Consigne :: Poursuivez la décision sur le titre de séjour de Mme A... après son dernier paragraphe.

Texte ::
----

3. Les dispositions du deuxième alinéa du 6° l'article L. 313-11 du code de l'entrée et du séjour des étrangers et du droit d'asile selon lesquelles " Lorsque la filiation est établie à l'égard d'un parent, en application de l'article 316 du code civil, le demandeur, s'il n'est pas l'auteur de la reconnaissance de paternité ou de maternité, justifie que ce dernier contribue effectivement à l'entretien et à l'éducation de l'enfant, dans les conditions prévues à l'article 371-2 du même code, ou produit une décision de justice relative à la contribution à l'éducation et à l'entretien de l'enfant. Lorsque le lien de filiation est établi mais que la preuve de la contribution n'est pas rapportée ou qu'aucune décision de justice n'est intervenue, le droit au séjour du demandeur s'apprécie au regard du respect de sa vie privée et familiale et au regard de l'intérêt supérieur de l'enfant ; (...) " ont été introduites par l'article 55 de la loi du 10 septembre 2018 pour une immigration maîtrisée, un droit d'asile effectif et une intégration réussie. Il résulte des dispositions combinées du IV de l'article 71 de la loi du 10 septembre 2018 et du I de l'article 52 du décret du 27 février 2019 pris pour son application que les dispositions citées ci-dessus s'appliquent aux demandes postérieures au 1er mars 2019.

4. Il ressort des pièces du dossier que Mme A... a présenté une demande de titre de séjour en tant que parent d'enfant français le 19 octobre 2017. Par conséquent, les dispositions du deuxième alinéa du 6° de l'article L. 313-11 du code de l'entrée et du séjour des étrangers et du droit d'asile ne lui étaient pas opposables. Par suite, le préfet ne pouvait refuser à Mme A... de lui délivrer un titre de séjour sur le fondement de cet article au motif qu'elle ne justifiait pas d'une contribution effective de la part du père de son fils de nationalité française à l'entretien et à l'éducation de cet enfant. Il ne peut ainsi utilement se prévaloir, pour critiquer le jugement attaqué, de ce qu'aucun élément au dossier n'établit que le père de l'enfant de Mme A... contribue à son entretien et son éducation.

5. Il résulte de ce qui précède que le préfet de la Guyane, qui ne conteste pas le bien-fondé de l'autre motif retenu par les premiers juges, n'est pas fondé à soutenir que c'est à tort que, par le jugement attaqué, le tribunal administratif de la Guyane a annulé l'arrêté du 13 mars 2020, lui a enjoint de délivrer à Mme A... un titre de séjour portant la mention " vie privée et familiale " dans un délai de deux mois et a mis à la charge de l'État le versement à son avocat d'une somme de 900 euros au titre de l'article L. 761-1 du code de justice administrative et de l'article 37 de la loi du 10 juillet 1991.

----

Données fournies ::
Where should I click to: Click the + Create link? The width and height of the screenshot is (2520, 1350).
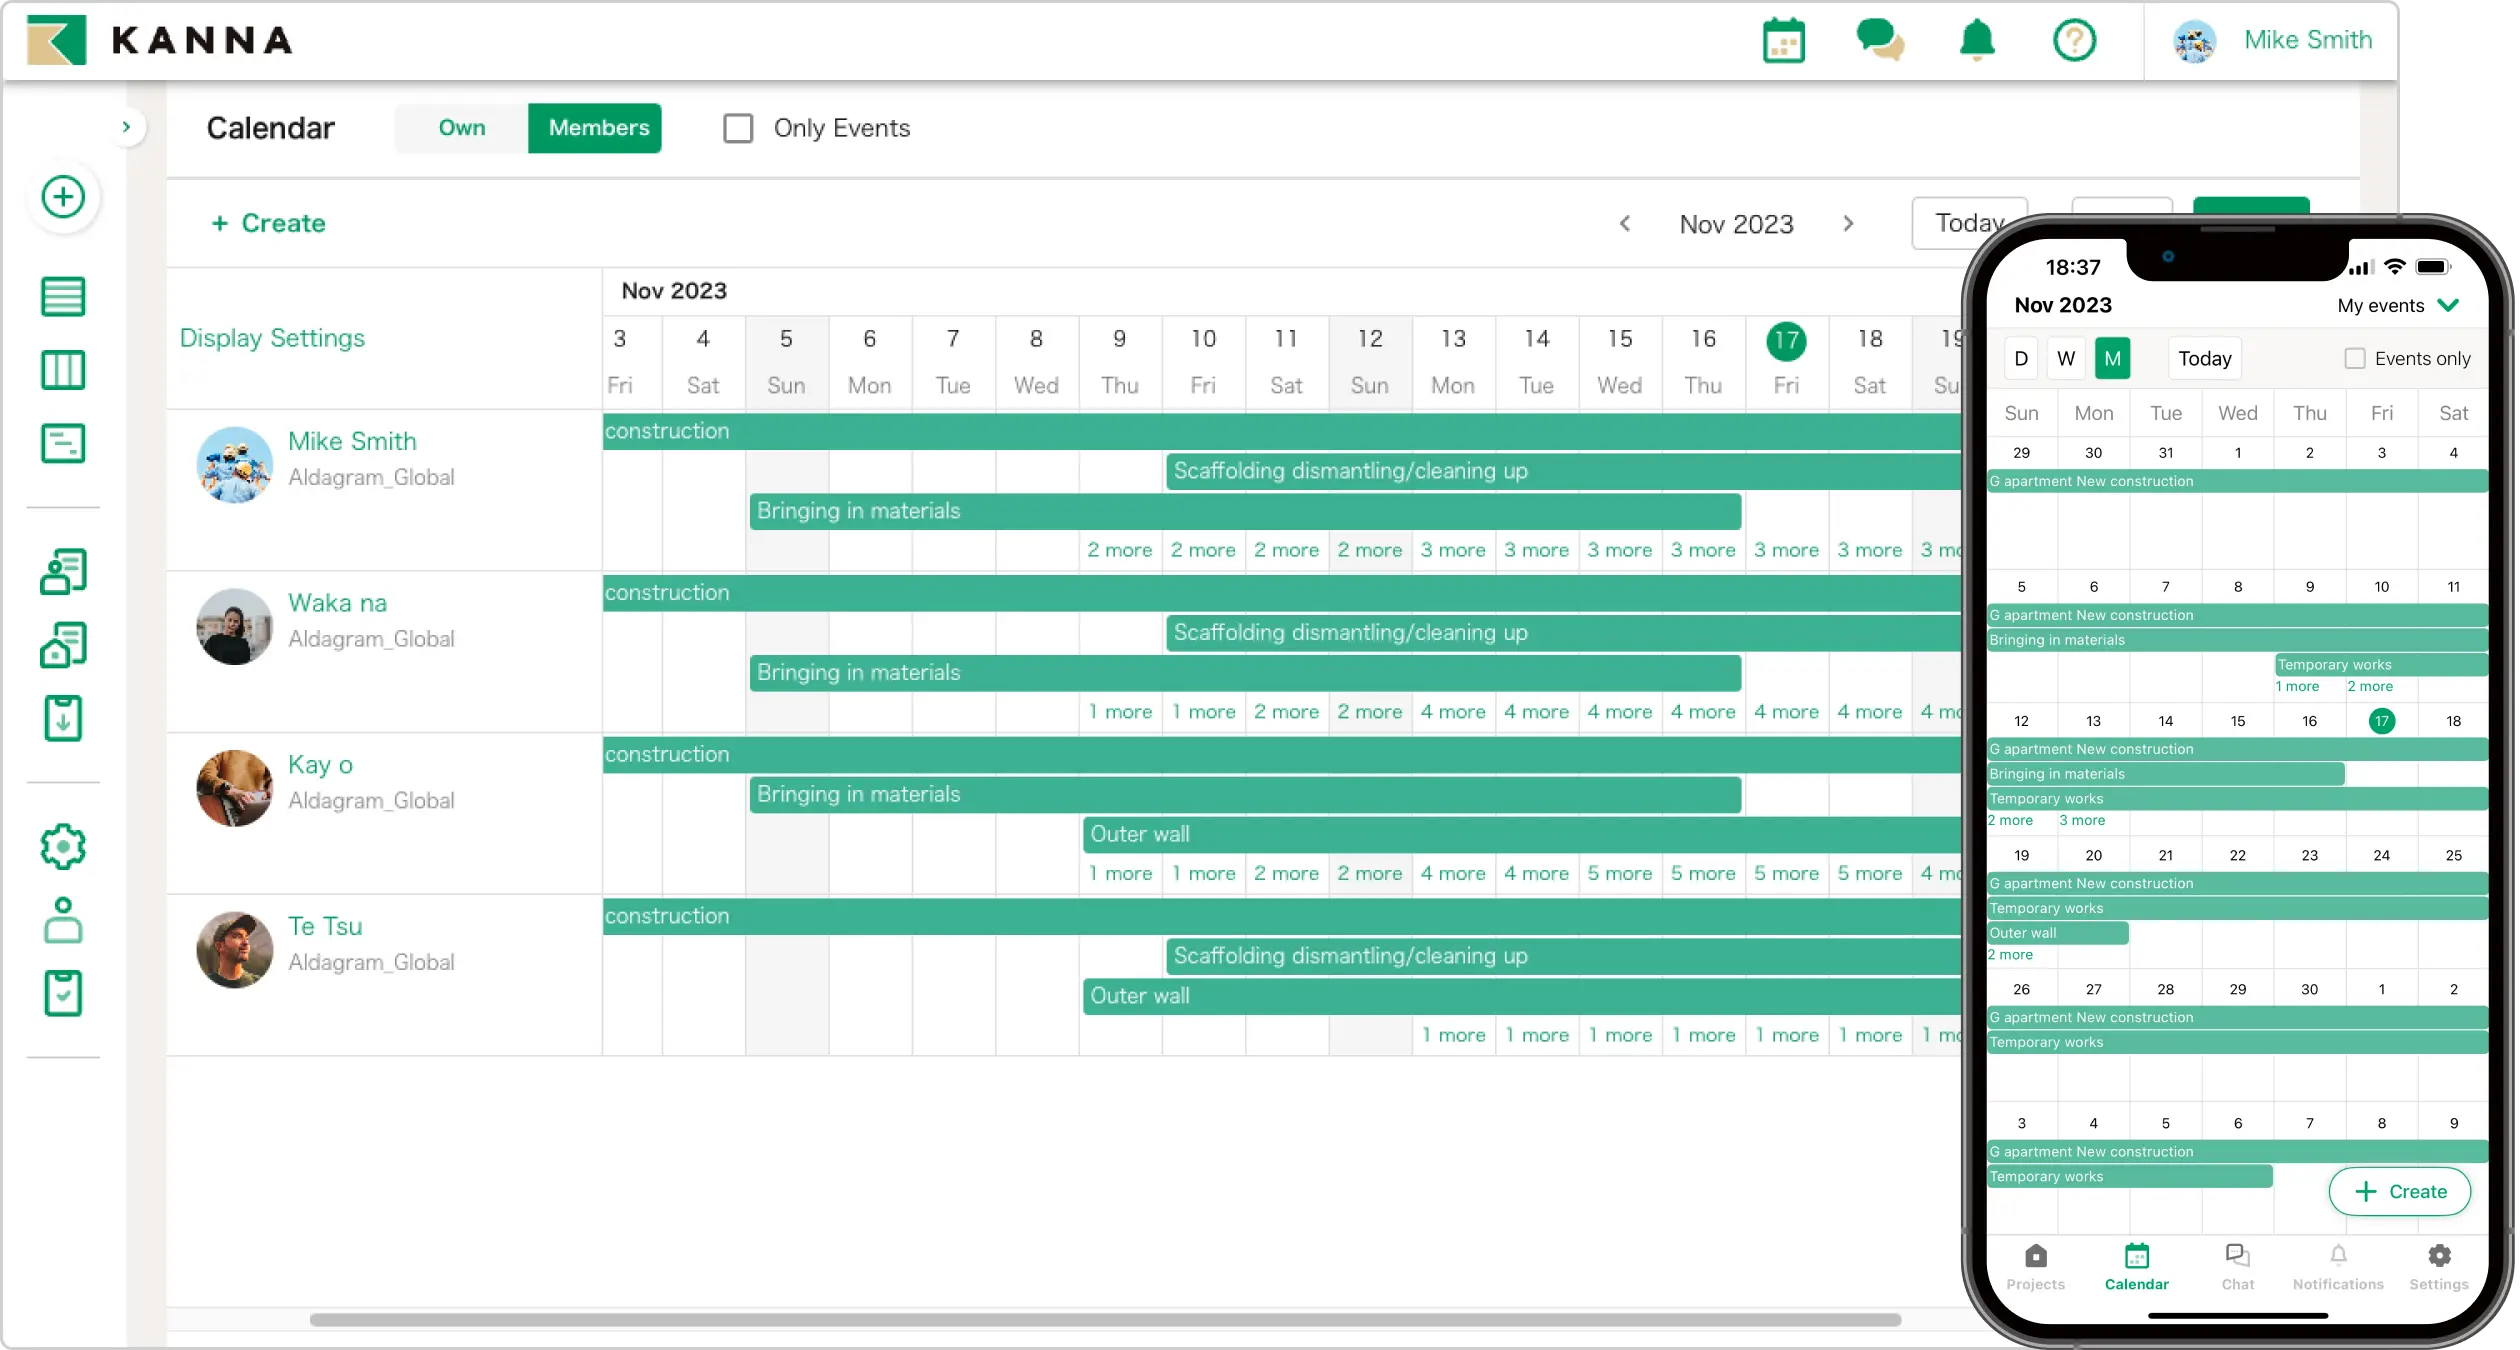[x=269, y=223]
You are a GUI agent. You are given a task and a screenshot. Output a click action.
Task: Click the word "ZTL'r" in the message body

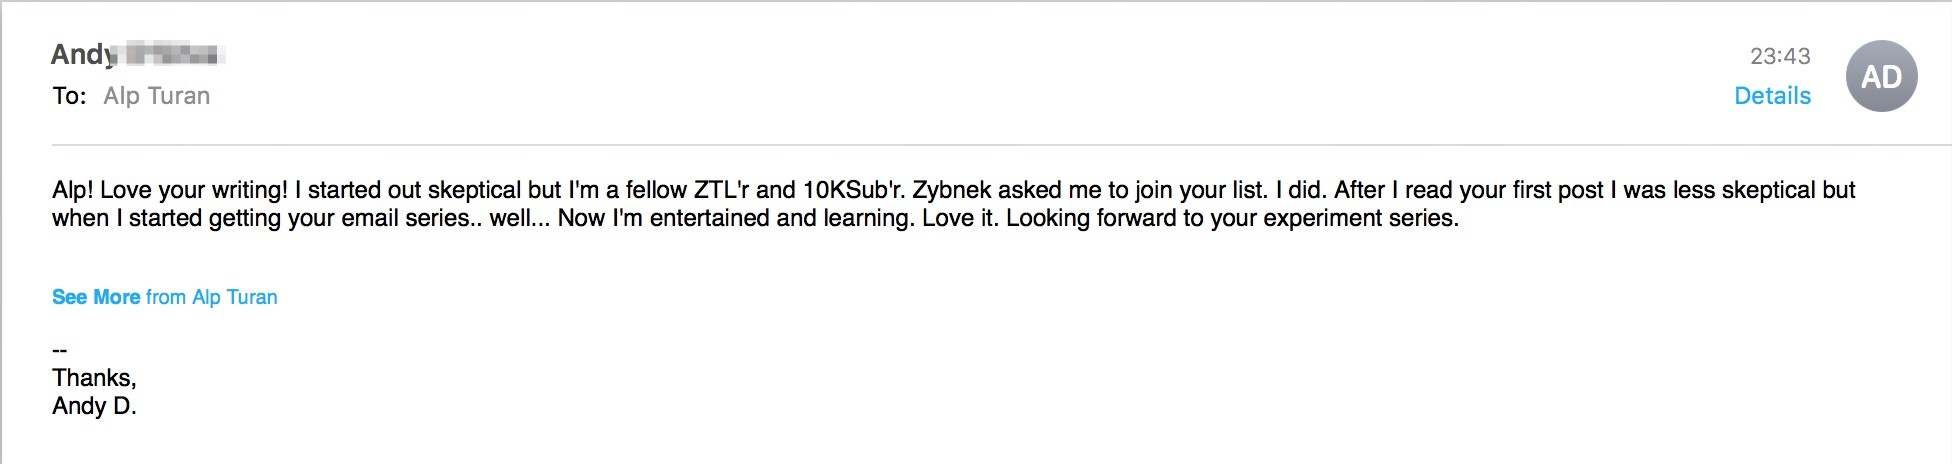click(721, 190)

----

Réponse ::
Sur l'injonction :

6. Le présent arrêt, qui rejette les conclusions du préfet de la Guyane tendant à l'annulation du jugement du tribunal administratif de la Guyane, lequel lui enjoignait de délivrer à Mme A... un titre de séjour portant la mention " vie privée et familiale " dans un délai de deux mois, n'implique pas qu'une nouvelle injonction soit prononcée. Par suite, les conclusions présentées par Mme A... à fin d'injonction doivent être rejetées.

Sur les frais d'instance :

7. Il y a lieu, dans les circonstances de l'espèce, de mettre à la charge de l'État le versement à Me Balima d'une somme de 1 200 euros au titre de l'article L. 761-1 du code de justice administrative et de l'article 37 de la loi du 10 juillet 1991.

DECIDE :

Article 1er : La requête du préfet de la Guyane est rejetée.

Article 2 : L'État versera à Me Balima une somme de 1 200 euros au titre de de l'article L. 761-1 du code de justice administrative et de l'article 37 de la loi du 10 juillet 1991.

Article 3 : Le surplus des conclusions de Mme A... est rejeté.

Article 4 : Le présent arrêt sera notifié à Mme B... A..., au ministre de l'intérieur et des outre-mer et à Me Balima.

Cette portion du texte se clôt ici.